[Click-target data]

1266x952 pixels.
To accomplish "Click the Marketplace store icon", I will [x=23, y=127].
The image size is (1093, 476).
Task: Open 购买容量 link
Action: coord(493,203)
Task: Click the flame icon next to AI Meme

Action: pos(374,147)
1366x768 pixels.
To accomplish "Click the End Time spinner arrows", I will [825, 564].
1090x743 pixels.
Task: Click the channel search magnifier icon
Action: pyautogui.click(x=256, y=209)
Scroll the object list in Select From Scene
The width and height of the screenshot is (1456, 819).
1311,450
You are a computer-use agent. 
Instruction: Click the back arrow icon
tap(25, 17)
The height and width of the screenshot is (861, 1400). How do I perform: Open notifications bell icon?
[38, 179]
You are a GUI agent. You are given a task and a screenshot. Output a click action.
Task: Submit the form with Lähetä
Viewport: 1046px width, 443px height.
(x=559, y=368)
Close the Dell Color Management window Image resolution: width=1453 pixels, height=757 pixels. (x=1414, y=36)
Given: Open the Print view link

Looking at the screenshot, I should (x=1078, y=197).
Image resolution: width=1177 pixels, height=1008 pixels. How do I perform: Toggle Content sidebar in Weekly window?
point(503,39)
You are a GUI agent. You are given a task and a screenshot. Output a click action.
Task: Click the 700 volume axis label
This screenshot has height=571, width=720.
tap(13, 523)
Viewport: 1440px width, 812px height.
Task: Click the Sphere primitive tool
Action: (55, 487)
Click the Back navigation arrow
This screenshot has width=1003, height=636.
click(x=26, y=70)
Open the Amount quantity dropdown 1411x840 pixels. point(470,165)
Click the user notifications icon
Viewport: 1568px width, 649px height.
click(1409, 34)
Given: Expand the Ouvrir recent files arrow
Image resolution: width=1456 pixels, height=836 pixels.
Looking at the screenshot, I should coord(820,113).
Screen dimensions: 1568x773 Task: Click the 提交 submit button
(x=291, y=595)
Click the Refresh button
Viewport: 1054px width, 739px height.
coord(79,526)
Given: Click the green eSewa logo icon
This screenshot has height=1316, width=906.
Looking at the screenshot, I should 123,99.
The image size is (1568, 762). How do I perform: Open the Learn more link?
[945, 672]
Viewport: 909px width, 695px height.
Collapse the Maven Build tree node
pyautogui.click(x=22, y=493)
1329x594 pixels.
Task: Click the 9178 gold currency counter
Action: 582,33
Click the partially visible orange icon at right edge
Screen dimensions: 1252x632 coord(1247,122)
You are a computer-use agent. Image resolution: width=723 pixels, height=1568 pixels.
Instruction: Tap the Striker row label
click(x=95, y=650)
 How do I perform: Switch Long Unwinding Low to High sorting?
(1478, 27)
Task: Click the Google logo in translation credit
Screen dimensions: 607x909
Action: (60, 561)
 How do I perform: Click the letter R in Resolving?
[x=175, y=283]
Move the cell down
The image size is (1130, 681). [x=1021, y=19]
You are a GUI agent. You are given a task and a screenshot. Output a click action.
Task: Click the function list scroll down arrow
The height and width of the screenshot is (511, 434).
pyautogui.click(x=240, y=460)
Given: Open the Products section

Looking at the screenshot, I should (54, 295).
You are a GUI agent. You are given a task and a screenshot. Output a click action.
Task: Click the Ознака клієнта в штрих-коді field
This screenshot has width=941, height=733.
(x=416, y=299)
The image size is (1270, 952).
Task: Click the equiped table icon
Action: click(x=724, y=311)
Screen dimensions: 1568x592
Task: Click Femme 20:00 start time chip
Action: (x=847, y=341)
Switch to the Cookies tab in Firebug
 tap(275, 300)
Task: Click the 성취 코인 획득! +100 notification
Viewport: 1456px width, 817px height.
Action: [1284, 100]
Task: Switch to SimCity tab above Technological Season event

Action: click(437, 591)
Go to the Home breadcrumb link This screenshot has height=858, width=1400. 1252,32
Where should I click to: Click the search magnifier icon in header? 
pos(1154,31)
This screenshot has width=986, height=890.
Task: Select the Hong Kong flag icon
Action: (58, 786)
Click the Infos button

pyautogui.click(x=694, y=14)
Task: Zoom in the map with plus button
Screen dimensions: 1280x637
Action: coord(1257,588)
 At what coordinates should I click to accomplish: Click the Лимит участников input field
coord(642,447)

WRITTEN TASK: Copy all of the material above line for line, leaving nothing out.

RESULT FOR THIS EXERCISE:
1266x952 pixels.
To accomplish "Click the Marketplace store icon", I will [x=23, y=127].
The image size is (1093, 476).
Task: Open 购买容量 link
Action: coord(493,203)
Task: Click the flame icon next to AI Meme

Action: pos(374,147)
1366x768 pixels.
To accomplish "Click the End Time spinner arrows", I will [825, 564].
1090x743 pixels.
Task: Click the channel search magnifier icon
Action: pyautogui.click(x=256, y=209)
Scroll the object list in Select From Scene
The width and height of the screenshot is (1456, 819).
1311,450
You are a computer-use agent. 
Instruction: Click the back arrow icon
tap(25, 17)
The height and width of the screenshot is (861, 1400). How do I perform: Open notifications bell icon?
[38, 179]
You are a GUI agent. You are given a task and a screenshot. Output a click action.
Task: Submit the form with Lähetä
Viewport: 1046px width, 443px height.
(x=559, y=368)
Close the Dell Color Management window Image resolution: width=1453 pixels, height=757 pixels. (x=1414, y=36)
Given: Open the Print view link

Looking at the screenshot, I should (x=1078, y=197).
Image resolution: width=1177 pixels, height=1008 pixels. How do I perform: Toggle Content sidebar in Weekly window?
point(503,39)
You are a GUI agent. You are given a task and a screenshot. Output a click action.
Task: Click the 700 volume axis label
This screenshot has height=571, width=720.
tap(13, 523)
Viewport: 1440px width, 812px height.
Task: Click the Sphere primitive tool
Action: (55, 487)
Click the Back navigation arrow
This screenshot has width=1003, height=636.
click(x=26, y=70)
Open the Amount quantity dropdown 1411x840 pixels. point(470,165)
Click the user notifications icon
Viewport: 1568px width, 649px height.
click(1409, 34)
Given: Expand the Ouvrir recent files arrow
Image resolution: width=1456 pixels, height=836 pixels.
Looking at the screenshot, I should coord(820,113).
Screen dimensions: 1568x773 Task: Click the 提交 submit button
(x=291, y=595)
Click the Refresh button
Viewport: 1054px width, 739px height.
coord(79,526)
Given: Click the green eSewa logo icon
This screenshot has height=1316, width=906.
Looking at the screenshot, I should 123,99.
The image size is (1568, 762). How do I perform: Open the Learn more link?
[945, 672]
Viewport: 909px width, 695px height.
Collapse the Maven Build tree node
pyautogui.click(x=22, y=493)
1329x594 pixels.
Task: Click the 9178 gold currency counter
Action: 582,33
Click the partially visible orange icon at right edge
Screen dimensions: 1252x632 coord(1247,122)
You are a computer-use agent. Image resolution: width=723 pixels, height=1568 pixels.
Instruction: Tap the Striker row label
click(x=95, y=650)
 How do I perform: Switch Long Unwinding Low to High sorting?
(1478, 27)
Task: Click the Google logo in translation credit
Screen dimensions: 607x909
Action: (60, 561)
 How do I perform: Click the letter R in Resolving?
[x=175, y=283]
Move the cell down
The image size is (1130, 681). [x=1021, y=19]
You are a GUI agent. You are given a task and a screenshot. Output a click action.
Task: Click the function list scroll down arrow
The height and width of the screenshot is (511, 434).
pyautogui.click(x=240, y=460)
Given: Open the Products section

Looking at the screenshot, I should (54, 295).
You are a GUI agent. You are given a task and a screenshot. Output a click action.
Task: Click the Ознака клієнта в штрих-коді field
This screenshot has width=941, height=733.
(x=416, y=299)
The image size is (1270, 952).
Task: Click the equiped table icon
Action: click(x=724, y=311)
Screen dimensions: 1568x592
Task: Click Femme 20:00 start time chip
Action: (x=847, y=341)
Switch to the Cookies tab in Firebug
 tap(275, 300)
Task: Click the 성취 코인 획득! +100 notification
Viewport: 1456px width, 817px height.
Action: [1284, 100]
Task: Switch to SimCity tab above Technological Season event

Action: click(437, 591)
Go to the Home breadcrumb link This screenshot has height=858, width=1400. 1252,32
Where should I click to: Click the search magnifier icon in header? 
pos(1154,31)
This screenshot has width=986, height=890.
Task: Select the Hong Kong flag icon
Action: (58, 786)
Click the Infos button

pyautogui.click(x=694, y=14)
Task: Zoom in the map with plus button
Screen dimensions: 1280x637
Action: coord(1257,588)
 At what coordinates should I click to accomplish: Click the Лимит участников input field
coord(642,447)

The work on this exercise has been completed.